This amendment was filed May 10, 1973, and contained a further allegation that the State had stipulated at a prior hearing in the case that no identification of the defendant had been made by any witness.

At the hearing on the amended motion to suppress, the district judge denied the request of defendant to take evidence on the allegations of the motion, relying on State v. Anselmo, 260 La. 306, 256 So. 2d 98 (1971) and State v. George, 273 So. 2d 34 (La., 1973), to which ruling defendant excepted.

As noted in the concurring opinion in State v. George, 273 So. 2d 34, 37, the majority of this court placed a "restrictive interpretation" on State v. Anselmo. The only essential question in Anselmo was whether the veracity of the informer of the peace officer who executed the affidavit upon which the search warrant issued was subject to attack in a motion to suppress. We held that it was not. The language of the opinion in Anselmo was much broader than necessary for that decision,[1] indicating that the only permissible review of the magistrate's finding of probable cause was to determine whether the allegations of facts and circumstances in the affidavit, as a matter of law, supported the magistrate's finding of probable cause.

State v. George departed from the implications of Anselmo, but approved its holding that "the truthfulness of the facts which were supplied to an affiant by a confidential informer and which were then recited by the affiant in his application for a search warrant could not later be attacked at a hearing on a motion to suppress." State v. George, 273 So. 2d 34, 36. Then we tacitly approved the right of the defendant to attack the veracity of the affiant, himself. Nevertheless, we affirmed the decision of the trial judge, finding no falsification by the affiant in the affidavit.

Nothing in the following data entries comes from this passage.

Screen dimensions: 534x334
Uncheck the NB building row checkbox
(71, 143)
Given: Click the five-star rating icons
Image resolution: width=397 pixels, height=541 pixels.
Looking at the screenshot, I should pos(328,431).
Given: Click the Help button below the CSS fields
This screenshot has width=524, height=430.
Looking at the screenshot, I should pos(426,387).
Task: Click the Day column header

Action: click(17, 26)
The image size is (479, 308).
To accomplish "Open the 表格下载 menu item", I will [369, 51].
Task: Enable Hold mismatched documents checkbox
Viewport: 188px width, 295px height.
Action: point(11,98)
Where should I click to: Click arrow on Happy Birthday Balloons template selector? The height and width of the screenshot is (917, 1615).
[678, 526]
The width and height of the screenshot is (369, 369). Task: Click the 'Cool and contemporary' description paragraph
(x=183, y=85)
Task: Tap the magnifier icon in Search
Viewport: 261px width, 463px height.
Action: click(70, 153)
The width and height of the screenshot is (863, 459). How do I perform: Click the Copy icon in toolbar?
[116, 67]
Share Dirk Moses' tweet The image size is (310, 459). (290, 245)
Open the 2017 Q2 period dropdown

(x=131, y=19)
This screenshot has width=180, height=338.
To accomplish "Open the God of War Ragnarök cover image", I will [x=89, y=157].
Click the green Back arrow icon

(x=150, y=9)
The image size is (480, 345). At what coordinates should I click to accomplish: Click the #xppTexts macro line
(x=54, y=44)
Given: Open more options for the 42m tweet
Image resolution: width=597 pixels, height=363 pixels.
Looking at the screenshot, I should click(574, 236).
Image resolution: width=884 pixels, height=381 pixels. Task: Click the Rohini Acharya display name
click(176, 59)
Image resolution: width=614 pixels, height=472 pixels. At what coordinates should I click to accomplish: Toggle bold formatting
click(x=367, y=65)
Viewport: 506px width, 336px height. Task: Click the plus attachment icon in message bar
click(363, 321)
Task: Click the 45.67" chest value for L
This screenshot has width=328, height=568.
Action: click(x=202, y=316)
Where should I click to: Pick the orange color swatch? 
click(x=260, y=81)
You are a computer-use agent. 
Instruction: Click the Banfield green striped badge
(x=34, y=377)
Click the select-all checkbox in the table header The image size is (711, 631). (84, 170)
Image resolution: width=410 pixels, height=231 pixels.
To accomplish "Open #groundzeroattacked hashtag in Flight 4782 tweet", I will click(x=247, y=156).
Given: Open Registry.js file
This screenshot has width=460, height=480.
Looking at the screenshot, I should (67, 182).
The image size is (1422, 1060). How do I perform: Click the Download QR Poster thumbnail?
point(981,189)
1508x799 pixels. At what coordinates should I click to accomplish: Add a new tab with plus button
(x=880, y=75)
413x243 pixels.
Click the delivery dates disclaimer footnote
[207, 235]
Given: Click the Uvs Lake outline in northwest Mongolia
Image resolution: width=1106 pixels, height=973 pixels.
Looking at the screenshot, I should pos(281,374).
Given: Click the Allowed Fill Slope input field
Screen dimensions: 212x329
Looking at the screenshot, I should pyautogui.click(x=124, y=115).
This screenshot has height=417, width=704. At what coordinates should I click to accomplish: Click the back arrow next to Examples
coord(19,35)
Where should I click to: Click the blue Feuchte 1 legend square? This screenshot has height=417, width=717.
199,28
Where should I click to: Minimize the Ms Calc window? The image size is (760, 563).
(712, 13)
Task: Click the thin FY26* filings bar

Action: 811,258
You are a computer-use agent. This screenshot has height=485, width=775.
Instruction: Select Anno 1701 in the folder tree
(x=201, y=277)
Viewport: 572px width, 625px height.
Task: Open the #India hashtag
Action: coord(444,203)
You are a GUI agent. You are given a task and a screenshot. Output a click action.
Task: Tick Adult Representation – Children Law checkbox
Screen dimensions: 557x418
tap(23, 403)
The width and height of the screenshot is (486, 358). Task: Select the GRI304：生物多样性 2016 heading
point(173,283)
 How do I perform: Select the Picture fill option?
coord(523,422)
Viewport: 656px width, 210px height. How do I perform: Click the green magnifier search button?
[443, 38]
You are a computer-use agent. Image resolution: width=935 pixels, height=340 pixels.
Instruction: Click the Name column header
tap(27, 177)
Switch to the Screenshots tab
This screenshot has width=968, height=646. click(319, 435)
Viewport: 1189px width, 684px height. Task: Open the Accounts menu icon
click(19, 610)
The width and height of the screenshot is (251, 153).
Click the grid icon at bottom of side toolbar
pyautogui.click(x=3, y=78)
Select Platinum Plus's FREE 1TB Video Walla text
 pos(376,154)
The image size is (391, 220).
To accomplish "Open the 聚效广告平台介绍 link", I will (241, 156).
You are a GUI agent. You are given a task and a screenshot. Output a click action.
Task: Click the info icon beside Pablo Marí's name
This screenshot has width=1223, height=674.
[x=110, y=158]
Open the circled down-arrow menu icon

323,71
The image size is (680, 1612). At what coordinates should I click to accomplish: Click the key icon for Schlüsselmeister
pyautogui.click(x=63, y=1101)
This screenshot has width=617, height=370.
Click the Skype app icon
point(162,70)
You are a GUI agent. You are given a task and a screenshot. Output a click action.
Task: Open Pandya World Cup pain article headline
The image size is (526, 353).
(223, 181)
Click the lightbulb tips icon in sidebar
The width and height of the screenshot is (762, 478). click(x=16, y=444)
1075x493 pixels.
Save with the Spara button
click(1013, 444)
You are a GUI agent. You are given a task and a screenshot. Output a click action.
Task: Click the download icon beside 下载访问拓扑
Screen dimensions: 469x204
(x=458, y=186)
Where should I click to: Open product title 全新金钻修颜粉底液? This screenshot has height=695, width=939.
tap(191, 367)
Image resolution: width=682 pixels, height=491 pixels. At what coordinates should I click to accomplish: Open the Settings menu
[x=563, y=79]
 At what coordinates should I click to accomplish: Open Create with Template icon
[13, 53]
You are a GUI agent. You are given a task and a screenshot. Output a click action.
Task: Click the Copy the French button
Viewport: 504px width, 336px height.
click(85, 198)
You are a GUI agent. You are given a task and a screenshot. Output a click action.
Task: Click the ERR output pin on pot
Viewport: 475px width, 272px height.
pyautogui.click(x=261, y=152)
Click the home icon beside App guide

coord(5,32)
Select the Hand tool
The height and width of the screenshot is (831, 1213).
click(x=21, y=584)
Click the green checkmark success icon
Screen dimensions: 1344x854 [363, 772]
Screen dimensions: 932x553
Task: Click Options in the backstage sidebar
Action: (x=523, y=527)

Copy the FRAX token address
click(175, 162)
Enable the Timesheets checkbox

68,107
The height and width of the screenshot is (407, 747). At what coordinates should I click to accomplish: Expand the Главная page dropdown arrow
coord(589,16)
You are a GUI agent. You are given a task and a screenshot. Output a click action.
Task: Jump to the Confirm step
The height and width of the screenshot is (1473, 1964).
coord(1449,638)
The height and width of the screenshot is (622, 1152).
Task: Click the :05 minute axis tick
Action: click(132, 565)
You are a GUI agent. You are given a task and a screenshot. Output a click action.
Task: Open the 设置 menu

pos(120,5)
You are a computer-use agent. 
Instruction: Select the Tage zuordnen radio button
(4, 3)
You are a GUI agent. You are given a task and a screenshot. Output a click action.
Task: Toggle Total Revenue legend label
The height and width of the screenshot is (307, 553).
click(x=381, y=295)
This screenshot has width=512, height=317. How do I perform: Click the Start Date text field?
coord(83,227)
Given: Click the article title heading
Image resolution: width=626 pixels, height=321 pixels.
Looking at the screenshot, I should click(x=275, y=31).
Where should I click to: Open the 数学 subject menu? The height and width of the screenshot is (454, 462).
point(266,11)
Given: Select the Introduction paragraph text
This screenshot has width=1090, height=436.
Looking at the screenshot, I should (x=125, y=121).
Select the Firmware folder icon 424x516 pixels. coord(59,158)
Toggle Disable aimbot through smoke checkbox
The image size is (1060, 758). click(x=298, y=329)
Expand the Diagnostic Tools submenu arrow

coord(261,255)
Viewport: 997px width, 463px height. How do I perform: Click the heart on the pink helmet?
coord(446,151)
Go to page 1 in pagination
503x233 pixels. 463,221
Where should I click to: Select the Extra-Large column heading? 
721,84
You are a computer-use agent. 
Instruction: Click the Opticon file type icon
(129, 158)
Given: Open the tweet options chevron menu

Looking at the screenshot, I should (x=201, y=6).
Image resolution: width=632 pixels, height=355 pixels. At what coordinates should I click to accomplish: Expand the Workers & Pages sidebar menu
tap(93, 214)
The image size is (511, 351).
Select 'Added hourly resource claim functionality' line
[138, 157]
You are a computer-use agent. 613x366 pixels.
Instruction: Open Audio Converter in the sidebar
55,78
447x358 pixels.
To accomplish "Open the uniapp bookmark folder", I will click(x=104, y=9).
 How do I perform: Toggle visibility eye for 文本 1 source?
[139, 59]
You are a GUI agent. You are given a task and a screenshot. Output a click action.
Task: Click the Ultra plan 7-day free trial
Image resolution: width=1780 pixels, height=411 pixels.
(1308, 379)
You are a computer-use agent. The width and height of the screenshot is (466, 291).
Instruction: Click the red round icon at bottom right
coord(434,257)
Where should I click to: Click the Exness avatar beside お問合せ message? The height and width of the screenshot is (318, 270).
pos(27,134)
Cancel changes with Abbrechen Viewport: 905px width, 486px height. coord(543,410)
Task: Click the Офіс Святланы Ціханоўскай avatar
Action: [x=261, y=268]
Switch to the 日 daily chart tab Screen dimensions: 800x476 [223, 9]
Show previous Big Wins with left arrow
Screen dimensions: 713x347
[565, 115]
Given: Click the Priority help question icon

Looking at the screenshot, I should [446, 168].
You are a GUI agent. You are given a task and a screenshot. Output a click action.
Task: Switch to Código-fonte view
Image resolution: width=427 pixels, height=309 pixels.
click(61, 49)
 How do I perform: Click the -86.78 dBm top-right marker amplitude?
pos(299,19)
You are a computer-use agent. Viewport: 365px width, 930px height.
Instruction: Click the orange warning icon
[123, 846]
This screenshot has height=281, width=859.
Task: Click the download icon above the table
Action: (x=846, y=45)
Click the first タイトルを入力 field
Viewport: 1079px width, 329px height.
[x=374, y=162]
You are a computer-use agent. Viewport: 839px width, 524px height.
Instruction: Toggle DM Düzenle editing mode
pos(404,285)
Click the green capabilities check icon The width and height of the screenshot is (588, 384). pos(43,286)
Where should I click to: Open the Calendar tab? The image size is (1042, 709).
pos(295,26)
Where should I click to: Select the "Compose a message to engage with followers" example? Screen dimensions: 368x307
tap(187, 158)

Aguilar v. Texas, 378 U.S. 108, 84 S. Ct. 1509, 12 L. Ed. 2d 723 (1964) prohibits the issuance of a search warrant upon the conclusion of the affiant, and requires that the affidavit itself disclose the factual basis for the finding of probable cause. In Spinelli v. United States, 393 U.S. 410, 89 S. Ct. 584, 21 L. Ed. 2d 637 (1964), the obligation of the magistrate to judge the information according to the Aguilar standards was referred to as the "long standing principle" that probable cause must be determined by the magistrate, and not by the police officer.

These reasons support the conclusion that there is a right on the part of a defendant to traverse the allegations of the affiant in the affidavit upon which a search warrant is issued:[2]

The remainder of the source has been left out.